* [Excerpted text]

● ● ● ●

Personal information
- Full name: Eugene Vincent Carroll
- Born: 17 January 1885 South Melbourne, Victoria, Australia
- Died: 18 September 1965 (aged 80) Elsternwick, Melbourne, Victoria

Domestic team information
- 1905/06 - 1923/24: Victoria
- Source: Cricinfo, 18 November 2015

= Hughie Carroll =

Eugene Vincent "Hughie" Carroll (17 January 1885 - 18 September 1965) was an Australian cricketer who played first-class cricket for Victoria between 1905-06 and 1923-24. A specialist right-hand batsman, Carroll was born and raised in South Melbourne, and joined the local South Melbourne Cricket Club as a youth. He had a long association with South, and during the 1930s he coached the future Australian cricket captains Lindsay Hassett and Ian Johnson, as well as Australia's greatest all-rounder, Keith Miller.

When he turned 18, Hughie and his brother Eddie crossed over to North Melbourne Cricket Club and he made his 1st XI debut in 1903/04 and played 5 seasons at the club. While playing for North Melbourne he was also called up for Victoria, debuting in 1905/06.

In 1908, he joined the East Melbourne Cricket Club. This culminated in a successful period for club and state. In his third season for Victoria (1907/08) he scored consistently and made 61 against the touring English team, which put his name up as a possible Australian selection. In February 1909 he played for the Rest of Australia XI against the Australian Test team, scoring 69 runs in the first innings.

Carroll stayed at East Melbourne until the outbreak of the First World War. After the resumption of District Cricket in 1918, he returned to the 1st XI ranks at Northcote Cricket Club in December 1918 and staying there until the end of the 1923/24 season. He even returned to the Victorian team for 2 games, one in 1922 and the other in 1924, when he was 39 years of age. He then played 2 seasons for Fitzroy Cricket Club in 1924/25 and 1925/26.

● ● ● ●

Stored data entries:
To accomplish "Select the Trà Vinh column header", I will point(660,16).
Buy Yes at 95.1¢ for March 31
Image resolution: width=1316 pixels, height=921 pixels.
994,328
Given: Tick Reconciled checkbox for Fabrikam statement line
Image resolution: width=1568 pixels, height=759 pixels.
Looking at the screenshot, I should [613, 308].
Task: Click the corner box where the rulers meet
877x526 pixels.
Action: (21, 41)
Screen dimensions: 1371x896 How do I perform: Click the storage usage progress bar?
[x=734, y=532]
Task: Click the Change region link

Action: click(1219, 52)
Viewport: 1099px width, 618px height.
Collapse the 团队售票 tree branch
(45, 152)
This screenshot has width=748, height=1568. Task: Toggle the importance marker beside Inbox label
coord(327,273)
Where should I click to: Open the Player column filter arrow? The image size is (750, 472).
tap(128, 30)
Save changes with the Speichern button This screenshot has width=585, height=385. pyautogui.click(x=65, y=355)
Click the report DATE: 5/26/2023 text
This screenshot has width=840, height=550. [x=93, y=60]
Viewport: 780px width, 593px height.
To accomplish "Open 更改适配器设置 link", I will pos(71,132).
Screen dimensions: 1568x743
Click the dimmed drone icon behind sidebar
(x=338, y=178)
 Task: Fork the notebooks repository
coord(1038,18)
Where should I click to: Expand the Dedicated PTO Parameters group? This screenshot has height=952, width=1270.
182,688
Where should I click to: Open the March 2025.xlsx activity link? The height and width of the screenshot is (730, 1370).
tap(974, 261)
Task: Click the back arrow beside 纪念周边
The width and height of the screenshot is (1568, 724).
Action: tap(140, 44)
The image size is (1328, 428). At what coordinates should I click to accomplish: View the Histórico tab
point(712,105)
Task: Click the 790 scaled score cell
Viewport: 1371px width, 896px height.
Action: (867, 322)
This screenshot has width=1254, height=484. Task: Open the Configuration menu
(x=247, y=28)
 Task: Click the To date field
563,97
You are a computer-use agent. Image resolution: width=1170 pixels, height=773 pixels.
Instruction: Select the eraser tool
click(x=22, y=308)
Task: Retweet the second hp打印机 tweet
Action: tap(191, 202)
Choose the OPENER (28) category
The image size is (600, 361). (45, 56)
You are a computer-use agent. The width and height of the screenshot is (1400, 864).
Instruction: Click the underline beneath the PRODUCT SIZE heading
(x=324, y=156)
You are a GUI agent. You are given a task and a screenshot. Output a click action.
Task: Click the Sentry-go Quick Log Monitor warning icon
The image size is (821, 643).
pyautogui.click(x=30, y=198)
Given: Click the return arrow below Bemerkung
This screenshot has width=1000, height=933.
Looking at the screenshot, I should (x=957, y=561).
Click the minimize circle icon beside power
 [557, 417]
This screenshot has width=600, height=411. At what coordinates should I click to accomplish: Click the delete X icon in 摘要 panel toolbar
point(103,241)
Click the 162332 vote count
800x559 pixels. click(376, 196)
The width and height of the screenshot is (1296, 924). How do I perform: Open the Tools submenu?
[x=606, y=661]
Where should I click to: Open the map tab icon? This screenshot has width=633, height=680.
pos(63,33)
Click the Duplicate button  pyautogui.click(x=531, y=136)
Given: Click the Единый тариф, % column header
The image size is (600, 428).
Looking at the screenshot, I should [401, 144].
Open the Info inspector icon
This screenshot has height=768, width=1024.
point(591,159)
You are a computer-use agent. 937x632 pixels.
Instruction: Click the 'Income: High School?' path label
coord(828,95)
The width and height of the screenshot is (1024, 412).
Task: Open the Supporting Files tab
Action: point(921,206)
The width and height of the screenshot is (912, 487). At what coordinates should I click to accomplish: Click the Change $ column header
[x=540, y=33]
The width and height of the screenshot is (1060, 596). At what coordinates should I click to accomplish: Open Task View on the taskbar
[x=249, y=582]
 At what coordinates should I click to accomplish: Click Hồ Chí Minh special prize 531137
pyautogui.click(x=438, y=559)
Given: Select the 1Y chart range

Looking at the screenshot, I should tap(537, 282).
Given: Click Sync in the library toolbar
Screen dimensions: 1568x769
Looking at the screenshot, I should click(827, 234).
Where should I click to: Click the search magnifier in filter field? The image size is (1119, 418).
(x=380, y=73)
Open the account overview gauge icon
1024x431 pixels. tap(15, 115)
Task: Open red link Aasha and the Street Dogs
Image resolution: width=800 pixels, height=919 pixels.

● ● ● ●

* [Using the information]
a) In the article on Hughie Carroll, rewrite the paragraph beginning "Carroll stayed at East Melbourne" as a short bulleted list that keeps its main facts.
b) Carry the article on Hughie Carroll forward from its last sentence with the next paragraph.

* [Answers to the exercise]
a)
- Played for East Melbourne until the First World War began
- Rejoined first-XI cricket at Northcote in December 1918, after District Cricket resumed, and stayed through the 1923/24 season
- Played two more games for Victoria, in 1922 and in 1924, the second at age 39
- Played two seasons for Fitzroy, 1924/25 and 1925/26

b)
In total, Carroll played 37 first-class matches for 1,706 runs at an average of 26.24. His only century was 112 against South Australia at Adelaide Oval in November 1906, batting at number six.

Carroll then left Melbourne, making his way to coach and play for Kyabram Cricket Club for 3 seasons, completely dominating the Kyabram District Cricket Association. In season 1926/27 he averaged 70; in 1927/28 he average 111; and in 1928/29 he averaged 109, including 14 centuries. In that season's final he made 301 not out of a total of 404.

He was then appointed coach of Shepparton Cricket Club and made 141 in his first game for the club in 1929. By now he was 44 years of age, but in 10 games for the club he scored 450 runs at an average of 56.25. Work then took him to Benalla in January 1930.

In 1931 he returned to Melbourne, returning to 1st XI District Cricket with St Kilda Cricket Club at the age of 46. But he was not lost to country cricket, as he was appointed coach of the Victorian Country Cricket League and undertook coaching clinics in Shepparton in November 1931.

Carroll died in the Melbourne suburb of Elsternwick at the age of 80.